Em documento enviado ao Tribunal de Contas da União (TCU), Corrêa admitiu o aproveitamento de dados de alvos que haviam sido obtidos a partir do programa FirstMile.

Internamente, a agência tem justificado que o uso das informações do FirstMile em operações atuais tem como alvo terroristas, espiões estrangeiros ou pessoas que oferecem algum risco para a segurança do país. Isso ocorre, por exemplo, em casos em que algum alvo identificado como sendo um agente estrangeiro ainda permanece no país. Portanto, as informações de sua localização obtidas com o FirstMile no passado ainda fazem parte da operação.

Por não tratar de investigação policial, e por não trabalhar com produção convencional de provas, como fazem as polícias, por exemplo, a Abin entende que informações produzidas pelo FirstiMile não precisam ser anuladas e podem ser utilizadas pela atual gestão em situações previstas na legislação.

A utilização de informações obtidas com o FirstMile em operações em andamento também foram o motivo para que os dados fossem enviados sob sigilo ao TCU.

No dia 20 de outubro, a PF realizou uma operação para investigar o uso do programa secreto da Abin. Dois servidores da agência foram presos e cinco afastados.
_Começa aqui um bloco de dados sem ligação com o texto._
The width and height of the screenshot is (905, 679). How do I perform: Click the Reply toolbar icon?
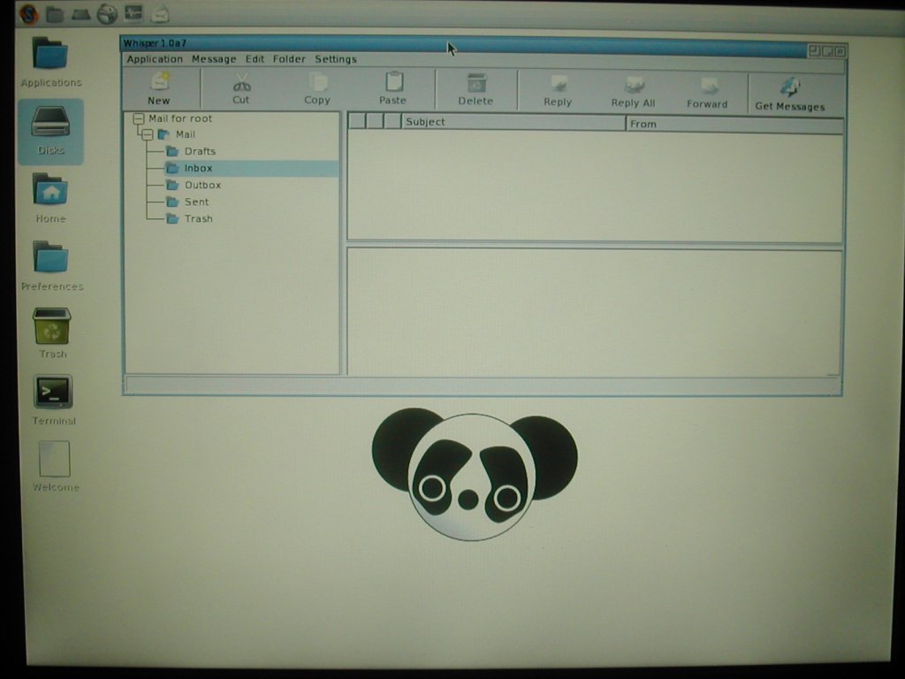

A ação foi autorizada pelo ministro Alexandre de Moraes, do Supremo Tribunal Federal (STF). Um dos alvos foi o secretário de Planejamento e Gestão da agência, Paulo Maurício Fortunato Pinto, que estava à frente do setor de operações na época e era o número 3 da Abin na atual gestão. A PF apreendeu US$ 171,8 mil em dinheiro vivo foram apreendidos em sua casa.